La Siria non è che una conferma in grande stile: la Russia è in grado di bloccare tutte le comunicazioni Nato, comprese quelle satellitari, in un raggio di 600 km ( vedi qui ) cosa ammessa tra i denti anche dal comandante in capo della Nato Breedlove. In una parola la Russia è avanti nella guerra elettronica. Ma ciò che ci riguarda da vicino è un altro vantaggio in realtà mantenuto fin dai tempi della guerra fredda e riguarda i sistemi di propulsione: i nuovi missili da crociera russi hanno un’ autonomia doppia rispetto a quelli Usa, hanno testate molto più potenti, possono essere lanciati da navi molto, ma molto più piccole, in pratica già da pattugliatori d’altura, come Mosca si è incaricata di farci sapere colpendo le basi dell’Isis dal mar Caspio. E last but no least costano si e no un quinto di quelli americani.

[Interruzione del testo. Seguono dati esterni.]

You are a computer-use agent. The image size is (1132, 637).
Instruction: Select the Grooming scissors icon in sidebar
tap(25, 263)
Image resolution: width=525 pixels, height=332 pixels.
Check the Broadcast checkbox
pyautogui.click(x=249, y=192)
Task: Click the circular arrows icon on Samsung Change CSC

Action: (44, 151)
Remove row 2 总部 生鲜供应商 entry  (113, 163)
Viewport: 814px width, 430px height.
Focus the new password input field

Ora immaginiamo che fine farebbero le basi Nato in Italia, tutte sotto tiro e colpite da missili con testate termobariche, le più potenti prima dell’atomica. Senza voler a tutti i costi esagerare i termini del vantaggio è assolutamente chiara una cosa: che l’evoluzione delle tecnologie belliche ha completamente cambiato il senso e il rischio di una partecipazione passiva e servile alla Nato, cioè al sistema di attacco e difesa degli Usa. Negli anni in cui gli arsenali dell’armata rossa arrugginivano, versare il gravoso obolo a un’alleanza che aveva perso di senso, acconsentire alle “vittoriose” ancorché sanguinose guerre nelle aree più arretrate del pianeta, è parso un affare a rischio zero a parte qualche caduto e alle voragini nell’erario. Ma ora, nella multipolarità le cose sono cambiate, anche rispetto alla vecchia guerra fredda: non si tratta più di della difesa comune, ma di foraggiare i profitti delle industrie belliche Usa anche, anzi soprattutto, a fronte di prodotti non all’altezza, di fungere da territorio di guerra sacrificabile e da appendice destinata ad attrarre lo sforzo militare degli eventuali avversari salvaguardando il più possibile il territorio del padrone.

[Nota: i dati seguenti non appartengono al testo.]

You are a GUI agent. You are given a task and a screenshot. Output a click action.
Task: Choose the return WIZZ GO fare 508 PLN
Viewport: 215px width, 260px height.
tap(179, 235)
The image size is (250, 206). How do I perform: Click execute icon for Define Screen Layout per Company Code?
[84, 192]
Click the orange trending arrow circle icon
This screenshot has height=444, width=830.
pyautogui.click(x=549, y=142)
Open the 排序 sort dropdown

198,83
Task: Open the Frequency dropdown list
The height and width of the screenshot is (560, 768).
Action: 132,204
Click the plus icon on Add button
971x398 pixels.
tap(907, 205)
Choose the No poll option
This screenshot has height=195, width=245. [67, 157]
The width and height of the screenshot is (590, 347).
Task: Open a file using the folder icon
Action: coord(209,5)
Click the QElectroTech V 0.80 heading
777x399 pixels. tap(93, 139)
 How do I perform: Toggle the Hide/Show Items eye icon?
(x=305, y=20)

Con la vicenda siriana la leggenda della totale superiorità occidentale, quella che alla fine ha permesso lo sviluppo del profitto più opaco sui giochi di guerra nella certezza che non esistessero avversari all’altezza, quella che ha dettato le logiche delle guerre infinite, cade come un castello di carte. Ora sappiamo che c’è un osso duro e che abbiamo la dentiera.